The human transmembrane protease serine 2 is necessary for the production of Group 2 influenza A virus pseudotypes

The monomer of influenza haemagglutinin (HA) is synthesised as a single polypeptide precursor that during maturation is cleaved by proteases into two active subunits. Other studies have demonstrated that the human Transmembrane Protease Serine 2 (TMPRSS2) can cleave the HA of human seasonal influenza viruses and therefore has an important role in pathogenesis. As a model of this cleavage we have investigated the use of human TMPRSS2 to produce high-titre influenza HA lentiviral pseudotypes from Group 2 influenza viruses. Such pseudotypes represent powerful and safe tools to study viral entry mechanisms and immune responses.

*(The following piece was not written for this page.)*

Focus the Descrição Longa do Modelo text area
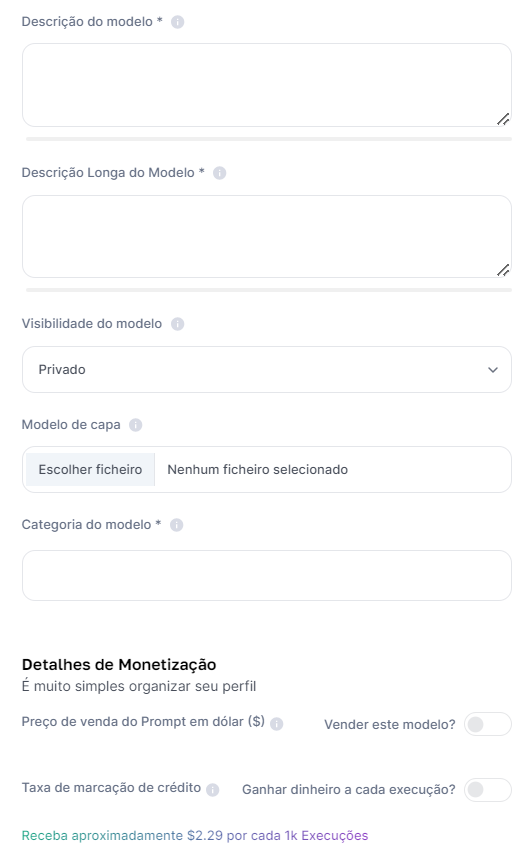Screen dimensions: 530x860 click(267, 236)
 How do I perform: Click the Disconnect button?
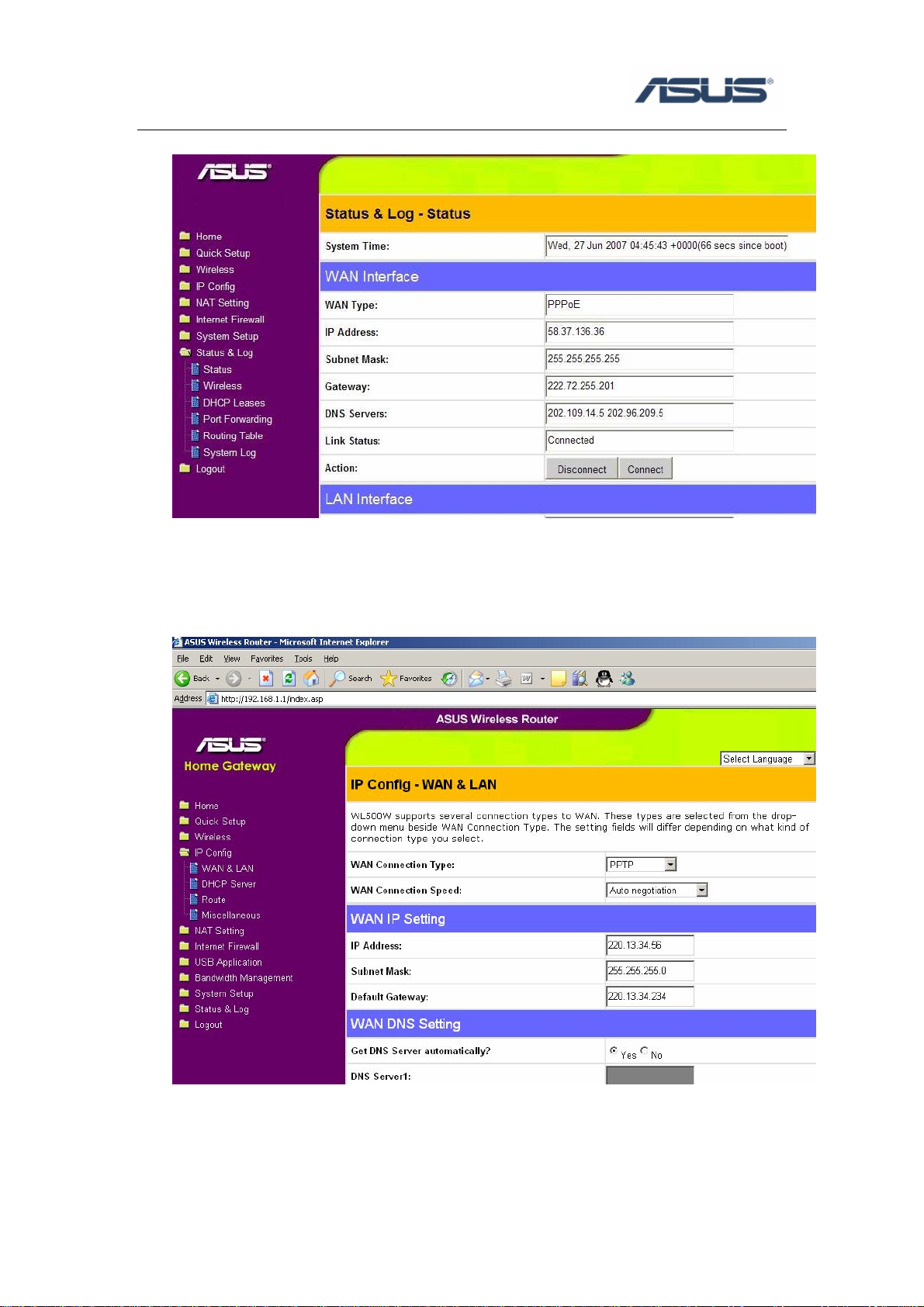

Influenza pseudotype particles are obtained by co-transfecting human embryonic kidney HEK293T/17 cells using plasmids coding for the influenza HA, HIV gag-pol and a retroviral vector incorporating firefly luciferase. However, in order to successfully produce Group 2 pseudotypes, it was necessary to co-transfect a plasmid expressing the TMPRSS2 endoprotease to achieve the necessary HA cleavage for infective particle generation. These lentiviral pseudotypes were shown to transduce HEK293T/17 cells with high efficiency. This demonstrates that TMPRSS2 can cleave, in vitro, both the HA of human seasonal influenza and also other Group 2 HA influenza strains. Pseudotypes represent an adjunct tool for predicting pandemic potential of emerging influenza viruses.